Al Viro [Fri, 17 Jun 2022 18:45:41 +0000 (14:45 -0400)]
iov_iter: saner helper for page array allocation
All call sites of get_pages_array() are essenitally identical now.
Replace with common helper...
Returns number of slots available in resulting array or 0 on OOM;
it's up to the caller to make sure it doesn't ask to zero-entry
array (i.e. neither maxpages nor size are allowed to be zero).
Al Viro [Fri, 17 Jun 2022 18:30:39 +0000 (14:30 -0400)]
fold __pipe_get_pages() into pipe_get_pages()
... and don't mangle maxsize there - turn the loop into counting
one instead. Easier to see that we won't run out of array that
way. Note that special treatment of the partial buffer in that
thing is an artifact of the non-advancing semantics of
iov_iter_get_pages() - if not for that, it would be append_pipe(),
same as the body of the loop that follows it. IOW, once we make
iov_iter_get_pages() advancing, the whole thing will turn into
calculate how many pages do we want
allocate an array (if needed)
call append_pipe() that many times.
Al Viro [Fri, 17 Jun 2022 17:35:35 +0000 (13:35 -0400)]
unify pipe_get_pages() and pipe_get_pages_alloc()
The differences between those two are
* pipe_get_pages() gets a non-NULL struct page ** value pointing to
preallocated array + array size.
* pipe_get_pages_alloc() gets an address of struct page ** variable that
contains NULL, allocates the array and (on success) stores its address in
that variable.
Not hard to combine - always pass struct page ***, have
the previous pipe_get_pages_alloc() caller pass ~0U as cap for
array size.
Al Viro [Wed, 15 Jun 2022 06:02:51 +0000 (02:02 -0400)]
ITER_PIPE: cache the type of last buffer
We often need to find whether the last buffer is anon or not, and
currently it's rather clumsy:
check if ->iov_offset is non-zero (i.e. that pipe is not empty)
if so, get the corresponding pipe_buffer and check its ->ops
if it's &default_pipe_buf_ops, we have an anon buffer.

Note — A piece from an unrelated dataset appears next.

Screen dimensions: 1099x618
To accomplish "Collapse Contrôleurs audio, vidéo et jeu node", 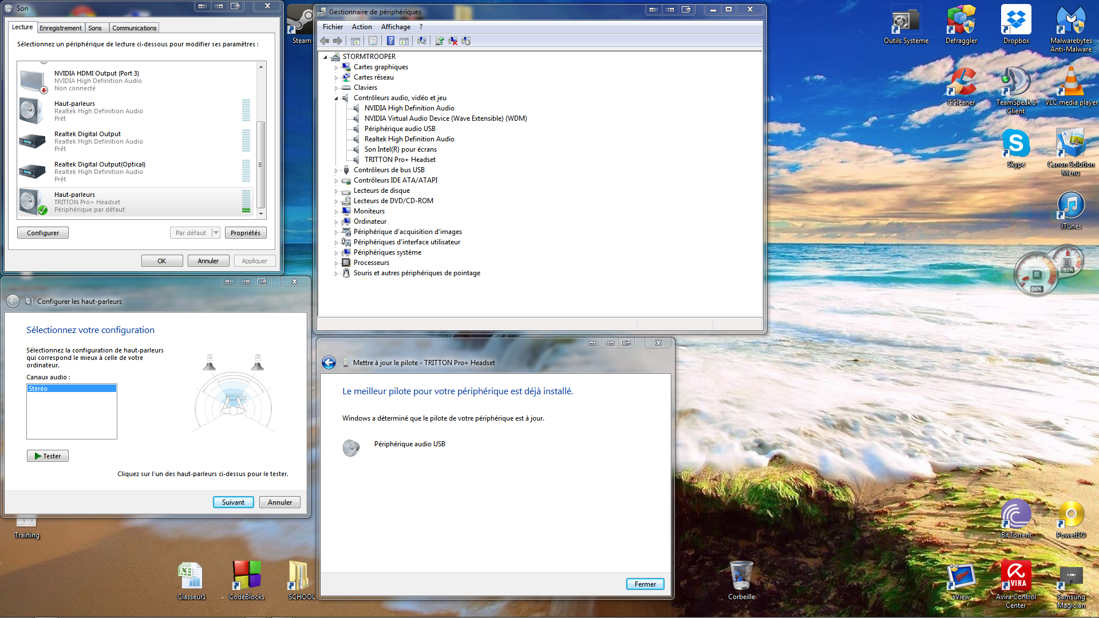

Let's replace the use of ->iov_offset (which is nowhere near similar to
its role for other flavours) with signed field (->last_offset), with
the following rules:
empty, no buffers occupied: 0
anon, with bytes up to N-1 filled: N
zero-copy, with bytes up to N-1 filled: -N
That way abs(i->last_offset) is equal to what used to be in i->iov_offset
and empty vs. anon vs. zero-copy can be distinguished by the sign of
i->last_offset.
Checks for "should we extend the last buffer or should we start
a new one?" become easier to follow that way.
Note that most of the operations can only be done in a sane
state - i.e. when the pipe has nothing past the current position of
iterator. About the only thing that could be done outside of that
state is iov_iter_advance(), which transitions to the sane state by
truncating the pipe. There are only two cases where we leave the
sane state:
1) iov_iter_get_pages()/iov_iter_get_pages_alloc(). Will be
dealt with later, when we make get_pages advancing - the callers are
actually happier that way.
2) iov_iter copied, then something is put into the copy. Since
they share the underlying pipe, the original gets behind. When we
decide that we are done with the copy (original is not usable until then)
we advance the original. direct_io used to be done that way; nowadays
it operates on the original and we do iov_iter_revert() to discard
the excessive data. At the moment there's nothing in the kernel that
could do that to ITER_PIPE iterators, so this reason for insane state
is theoretical right now.
Al Viro [Sun, 12 Jun 2022 21:54:35 +0000 (17:54 -0400)]
ITER_PIPE: clean iov_iter_revert()
Fold pipe_truncate() into it, clean up. We can release buffers
in the same loop where we walk backwards to the iterator beginning
looking for the place where the new position will be.
Al Viro [Wed, 15 Jun 2022 20:03:25 +0000 (16:03 -0400)]
ITER_PIPE: clean pipe_advance() up
instead of setting ->iov_offset for new position and calling
pipe_truncate() to adjust ->len of the last buffer and discard
everything after it, adjust ->len at the same time we set ->iov_offset
and use pipe_discard_from() to deal with buffers past that.